*Your assignment:*
Set down exactly, with nothing added, the lines from the one containing "Where should I click to: Open" through the end of the entries.

*Given data:*
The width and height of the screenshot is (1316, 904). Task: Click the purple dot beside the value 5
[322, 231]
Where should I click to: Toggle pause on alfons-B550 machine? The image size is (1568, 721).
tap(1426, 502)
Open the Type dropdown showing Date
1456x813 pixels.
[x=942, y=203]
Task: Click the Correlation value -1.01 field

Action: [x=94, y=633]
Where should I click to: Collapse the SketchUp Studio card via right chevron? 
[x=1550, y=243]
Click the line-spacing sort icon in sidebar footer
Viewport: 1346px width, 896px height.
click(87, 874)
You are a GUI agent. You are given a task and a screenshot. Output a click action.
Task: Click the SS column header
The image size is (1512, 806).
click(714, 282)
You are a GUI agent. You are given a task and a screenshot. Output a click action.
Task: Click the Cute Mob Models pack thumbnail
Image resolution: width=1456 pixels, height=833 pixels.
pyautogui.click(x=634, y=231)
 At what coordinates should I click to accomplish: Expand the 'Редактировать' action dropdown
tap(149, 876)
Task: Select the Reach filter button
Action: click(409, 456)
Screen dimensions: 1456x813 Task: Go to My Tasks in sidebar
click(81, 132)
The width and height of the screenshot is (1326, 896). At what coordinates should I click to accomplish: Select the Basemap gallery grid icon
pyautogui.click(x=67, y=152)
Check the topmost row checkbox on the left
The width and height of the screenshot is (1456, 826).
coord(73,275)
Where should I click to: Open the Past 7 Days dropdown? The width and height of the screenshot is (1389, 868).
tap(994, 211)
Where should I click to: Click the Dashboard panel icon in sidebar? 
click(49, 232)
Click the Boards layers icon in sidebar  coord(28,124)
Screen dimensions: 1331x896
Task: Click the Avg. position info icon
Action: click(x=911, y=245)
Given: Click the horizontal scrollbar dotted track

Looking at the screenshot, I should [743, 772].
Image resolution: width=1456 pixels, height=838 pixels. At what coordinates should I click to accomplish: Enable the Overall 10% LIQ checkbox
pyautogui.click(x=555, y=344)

*Result:*
Where should I click to: Open the Past 7 Days dropdown? The width and height of the screenshot is (1389, 868).
tap(994, 211)
Where should I click to: Click the Dashboard panel icon in sidebar? 
click(49, 232)
Click the Boards layers icon in sidebar  coord(28,124)
Screen dimensions: 1331x896
Task: Click the Avg. position info icon
Action: click(x=911, y=245)
Given: Click the horizontal scrollbar dotted track

Looking at the screenshot, I should [743, 772].
Image resolution: width=1456 pixels, height=838 pixels. At what coordinates should I click to accomplish: Enable the Overall 10% LIQ checkbox
pyautogui.click(x=555, y=344)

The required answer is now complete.